Arlette Gruss Circus in the RoboSpot Light
Talented and highly original lighting designer Arthur Oudin had created a brand-new lighting scheme for the Circus in January after receiving a brief from director Gilbert Gruss and technical director Julien Lhomme. With the new Big Top, he adapted the lighting design to the new truss points and integrated the RoboSpots.
Renewing a big top is a key milestone for any circus, and one that usually happens once every ten years or so. Arlette Gruss Circus - never doing things by halves - opted for a radically different tent, Le Privilége, designed by Gilbert and Julien and manufactured by Italian canvas specialist F. Greco SRL … with no inner pole.
This allows a completely enhanced visual experience for the audience with an unhindered 360-degree view … and nobody having to look through any structural elements! Apart from that, the general aesthetics of the space are WOWing everyone who works in, sees, and is entertained in the venue.
The Big Top is effectively anchored in place by its own external pyramid shaped steel superstructure built by Anceschi Carlo & Cie, also based in Italy, and the canvas walls are suspended rather than being supported.
It offers an impressive 16 metres of clearance under the dome, has a 42-metre diameter and a capacity of 1686 seats which can be expanded to 2000
While pole free construction is a fantastic plus for the audience, it presents several challenges for the lighting crew who now don’t have any follow-spot positions above the ring!
Arthur quickly proposed a cool solution of which he was totally confident as he’d successfully used Robe RoboSpots for a show by French comedienne and actress, Anne Roumanoff, at the Olympia in Paris.
He suggested a 2-way RoboSpot system comprising two BaseStations controlling two BMFL Spots, each with its own MotionCamera clamped near the luminaire.
"Looking at products in brand catalogues and showcases is one thing ... and very different from experiencing them for real", explained Arthur. "I had properly used and road-tested the RoboSpot and knew it was right for the Circus.
“Gilbert is a new technology enthusiast and encourages everyone working with him to be curious and experimental, so I am permanently watching out for lateral and interesting solutions. RoboSpot is definitely one of these."
Julien Lhomme and his crew, who had used Robe moving lights - Pointes and BMFLs in collaboration with rental specialist Dushow - for the last seasons, were also keen to use the RoboSpot system and discover its many advantages.
Vincent Bouquet from Robe France’s technical services team visited Strasbourg where the Circus is based and conducted a RoboSpot test day, and by the end of this, all the operators were familiar with and happy about using the new system.
"They picked it up very quickly and used the system’s features like positional presets in combination with their own human experience for the best results” commented Vincent, explaining that they were recalling the position presets on the system to ensure accurate focusing as soon the moment the beam opens, then the operators took over control manually to follow the performer live.

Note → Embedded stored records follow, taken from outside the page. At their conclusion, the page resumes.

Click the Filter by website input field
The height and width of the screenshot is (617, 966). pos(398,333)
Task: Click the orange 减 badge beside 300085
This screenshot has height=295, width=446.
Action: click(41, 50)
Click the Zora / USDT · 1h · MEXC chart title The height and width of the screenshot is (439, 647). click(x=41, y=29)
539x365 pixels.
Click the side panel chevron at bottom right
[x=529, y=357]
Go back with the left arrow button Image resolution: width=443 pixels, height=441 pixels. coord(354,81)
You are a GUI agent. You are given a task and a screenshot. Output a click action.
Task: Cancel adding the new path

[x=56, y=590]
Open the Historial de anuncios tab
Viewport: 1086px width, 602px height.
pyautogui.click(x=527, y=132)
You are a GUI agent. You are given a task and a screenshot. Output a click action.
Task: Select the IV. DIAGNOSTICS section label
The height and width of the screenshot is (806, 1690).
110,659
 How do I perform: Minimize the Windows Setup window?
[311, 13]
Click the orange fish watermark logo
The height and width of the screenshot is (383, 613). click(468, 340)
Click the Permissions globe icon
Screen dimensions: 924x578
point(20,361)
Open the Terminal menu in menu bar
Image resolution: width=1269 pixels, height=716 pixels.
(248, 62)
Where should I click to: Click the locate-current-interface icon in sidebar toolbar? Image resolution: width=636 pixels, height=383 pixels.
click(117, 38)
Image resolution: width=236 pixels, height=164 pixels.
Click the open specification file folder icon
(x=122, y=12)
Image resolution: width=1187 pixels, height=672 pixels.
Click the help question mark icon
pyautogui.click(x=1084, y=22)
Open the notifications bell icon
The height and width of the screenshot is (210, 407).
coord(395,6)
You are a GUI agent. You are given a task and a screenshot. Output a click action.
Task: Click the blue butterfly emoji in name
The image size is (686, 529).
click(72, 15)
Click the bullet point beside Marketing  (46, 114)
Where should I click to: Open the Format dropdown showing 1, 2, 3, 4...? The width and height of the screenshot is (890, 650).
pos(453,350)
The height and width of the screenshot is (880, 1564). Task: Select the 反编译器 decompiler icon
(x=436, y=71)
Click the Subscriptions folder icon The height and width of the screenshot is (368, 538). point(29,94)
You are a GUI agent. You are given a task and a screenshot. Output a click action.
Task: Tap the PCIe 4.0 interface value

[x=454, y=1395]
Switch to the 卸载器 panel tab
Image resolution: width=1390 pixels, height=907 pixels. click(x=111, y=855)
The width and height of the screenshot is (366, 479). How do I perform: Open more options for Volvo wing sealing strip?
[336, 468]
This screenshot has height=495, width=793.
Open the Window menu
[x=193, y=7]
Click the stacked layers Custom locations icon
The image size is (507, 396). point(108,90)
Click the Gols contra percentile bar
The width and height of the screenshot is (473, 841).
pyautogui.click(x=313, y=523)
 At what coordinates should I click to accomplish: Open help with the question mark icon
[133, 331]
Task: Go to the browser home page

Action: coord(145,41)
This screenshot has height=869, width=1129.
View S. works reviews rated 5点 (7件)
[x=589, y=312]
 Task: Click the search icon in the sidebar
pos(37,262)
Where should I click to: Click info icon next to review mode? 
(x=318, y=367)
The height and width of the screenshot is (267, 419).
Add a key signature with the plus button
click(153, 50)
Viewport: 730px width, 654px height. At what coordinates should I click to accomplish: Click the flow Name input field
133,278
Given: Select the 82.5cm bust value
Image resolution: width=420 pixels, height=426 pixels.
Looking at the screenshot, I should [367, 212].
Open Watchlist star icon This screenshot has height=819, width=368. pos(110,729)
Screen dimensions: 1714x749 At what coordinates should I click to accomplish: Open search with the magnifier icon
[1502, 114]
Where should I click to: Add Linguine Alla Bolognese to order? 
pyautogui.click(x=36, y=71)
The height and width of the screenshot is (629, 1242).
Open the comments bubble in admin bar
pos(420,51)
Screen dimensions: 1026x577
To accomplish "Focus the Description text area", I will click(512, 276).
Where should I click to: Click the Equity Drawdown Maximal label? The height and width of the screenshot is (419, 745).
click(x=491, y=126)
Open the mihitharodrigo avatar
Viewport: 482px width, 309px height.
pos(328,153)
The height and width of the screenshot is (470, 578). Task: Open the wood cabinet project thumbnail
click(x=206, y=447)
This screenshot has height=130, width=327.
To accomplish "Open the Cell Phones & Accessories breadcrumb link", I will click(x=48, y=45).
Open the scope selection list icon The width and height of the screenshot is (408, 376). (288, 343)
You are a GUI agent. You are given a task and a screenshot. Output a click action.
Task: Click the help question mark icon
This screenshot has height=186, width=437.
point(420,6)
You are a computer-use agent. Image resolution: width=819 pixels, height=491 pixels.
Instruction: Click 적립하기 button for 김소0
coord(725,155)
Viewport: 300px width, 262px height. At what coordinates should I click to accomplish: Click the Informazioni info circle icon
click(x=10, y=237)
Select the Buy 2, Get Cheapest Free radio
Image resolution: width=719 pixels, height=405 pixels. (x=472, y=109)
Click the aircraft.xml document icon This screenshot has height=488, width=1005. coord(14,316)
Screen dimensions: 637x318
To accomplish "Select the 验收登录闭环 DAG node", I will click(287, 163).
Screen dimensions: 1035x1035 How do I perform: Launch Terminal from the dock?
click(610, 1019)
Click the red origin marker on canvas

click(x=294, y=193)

“Right from the very first show but they managed RoboSpot very well by themselves and I received loads of positive feedback" he confirmed.
Using the RoboSpot BaseStations, the operators were located below the audience stands in a new and comfortable workspace.
Through the searingly hot summer which gripped Europe this year, they were able to keep a lot cooler than if they had been confined to the old follow spot platforms 10 metres above the ring, and there was also the additional safety of operating from a ground-based position!
Arthur is already thinking ahead … as the latest RoboSpot software upgrades allow multi-device control management which can make things even more dynamic. “We can easily imagine that some of those BMFLs and Pointes in the main rig might be controlled by the spot operators as well and used simultaneously from several positions on the various trusses making up the lighting rig."